Items from a dataset:
*-*-*

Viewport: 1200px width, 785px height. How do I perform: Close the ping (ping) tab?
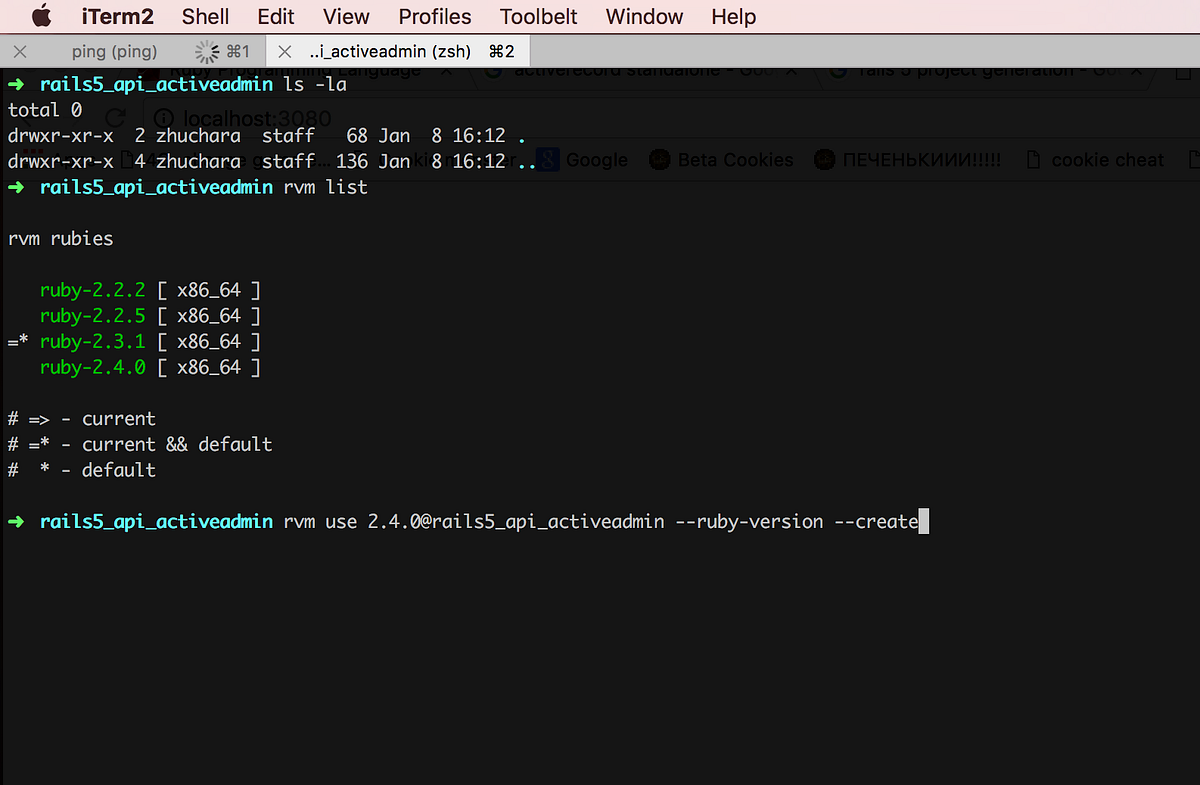[x=20, y=50]
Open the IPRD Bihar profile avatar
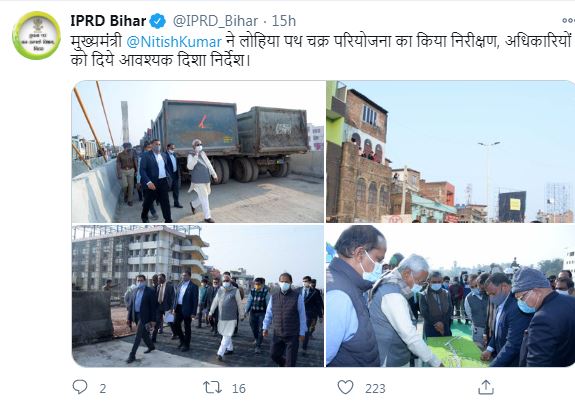575x403 pixels. [36, 36]
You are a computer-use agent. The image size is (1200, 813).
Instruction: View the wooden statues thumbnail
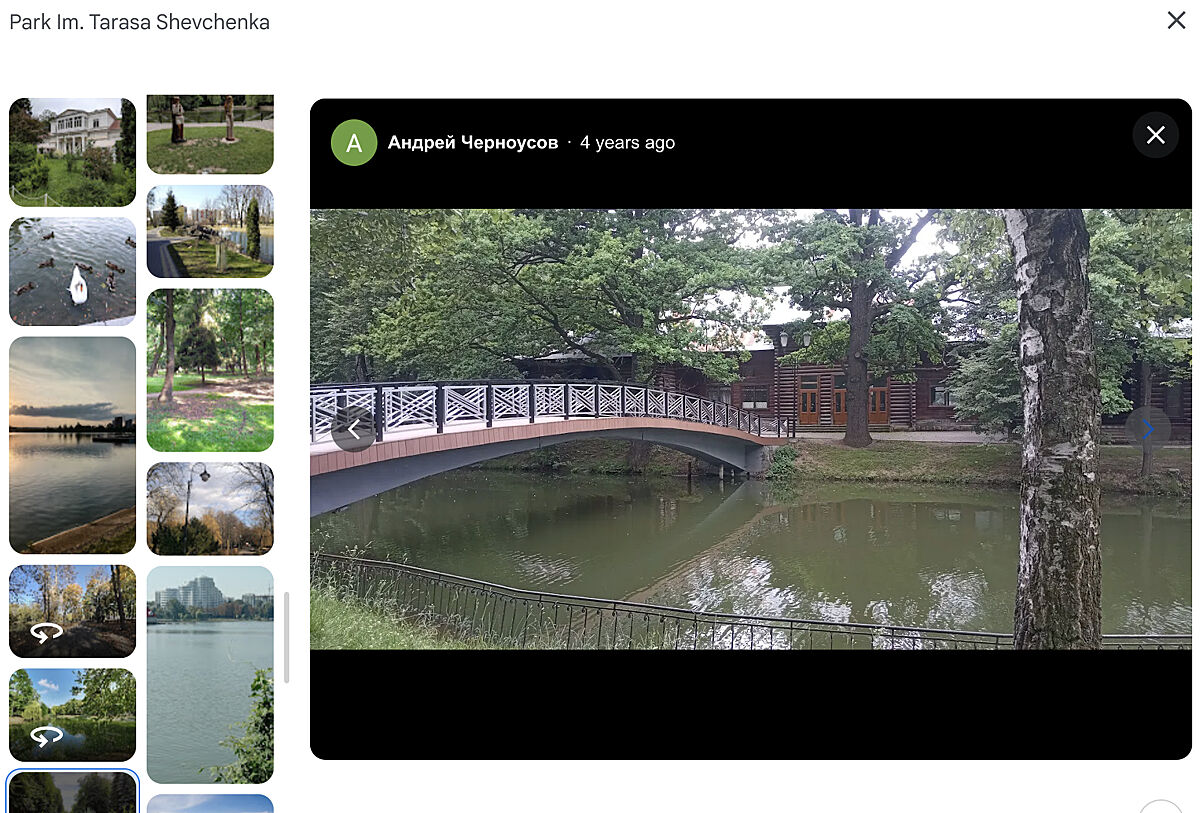[210, 134]
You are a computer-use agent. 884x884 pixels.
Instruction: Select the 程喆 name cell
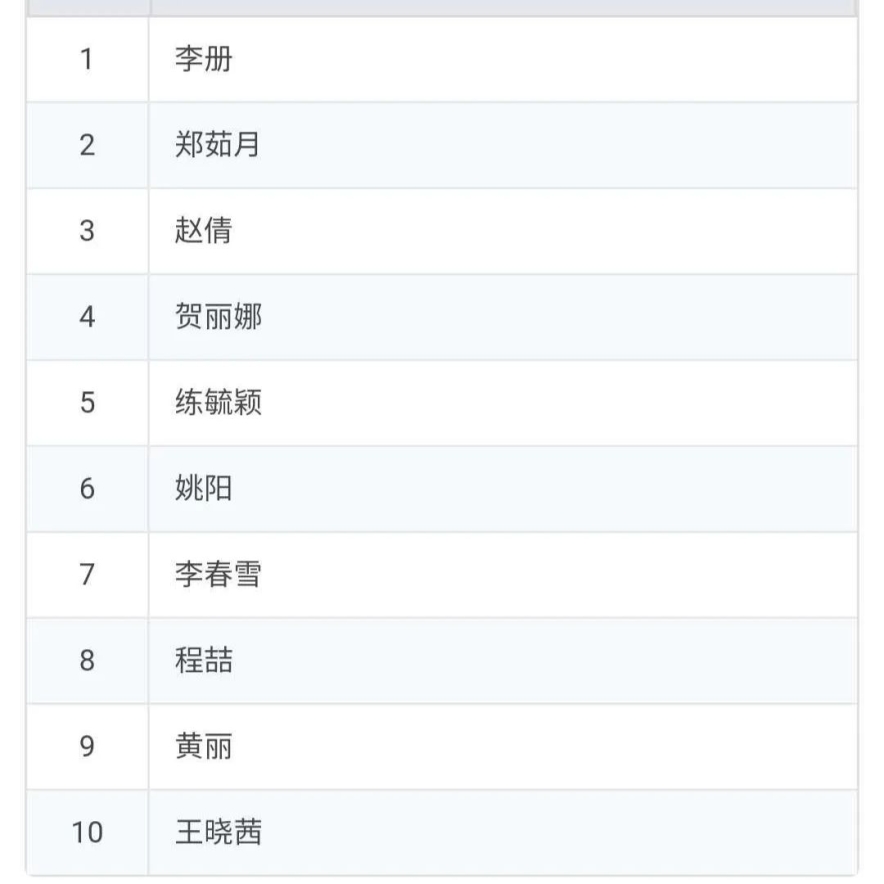click(204, 661)
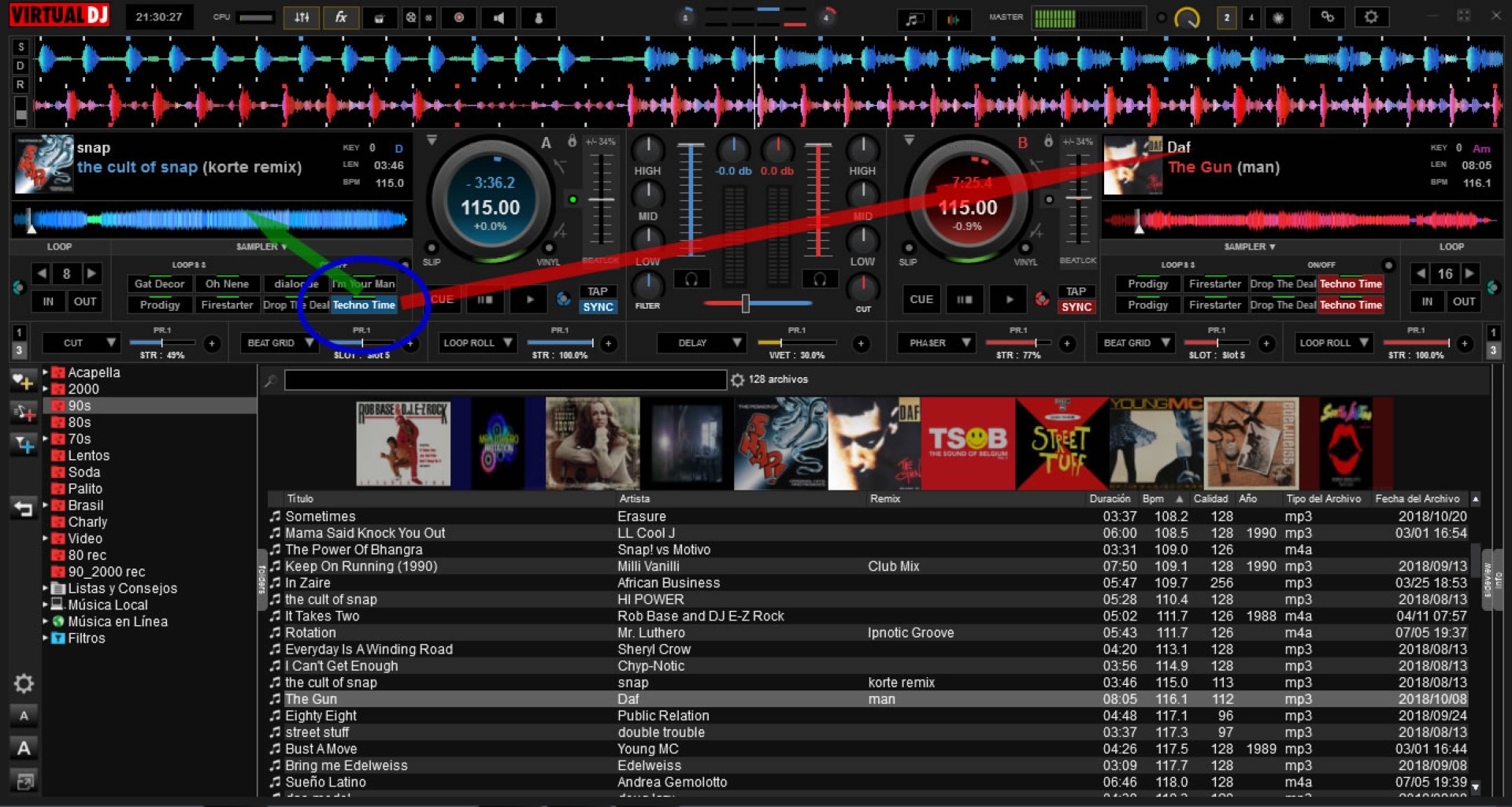This screenshot has height=807, width=1512.
Task: Click the record button in top toolbar
Action: [x=459, y=17]
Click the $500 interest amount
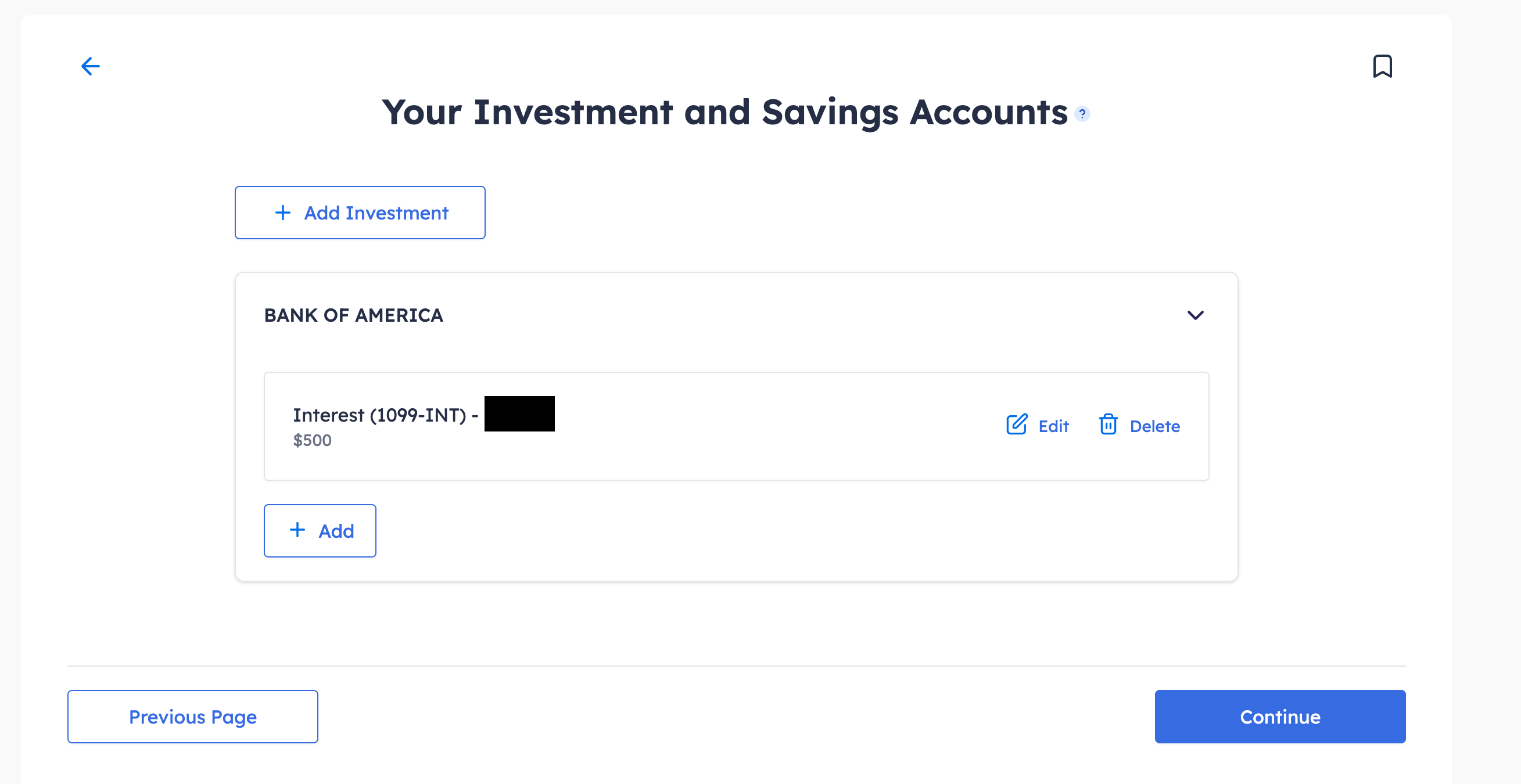Viewport: 1521px width, 784px height. pos(313,440)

*-*-*

> **Task directions**
Transcribe, word for word, the line holding "Instruction: View the" and all lines after it in the entries above, ending with the last. Only those lines; no pictures.

> **Response area**
Instruction: View the wooden statues thumbnail
[210, 134]
You are a computer-use agent. 884x884 pixels.
Instruction: Select the 程喆 name cell
click(204, 661)
This screenshot has height=807, width=1512.
Task: Click the record button in top toolbar
Action: [x=459, y=17]
Click the $500 interest amount
Viewport: 1521px width, 784px height. pos(313,440)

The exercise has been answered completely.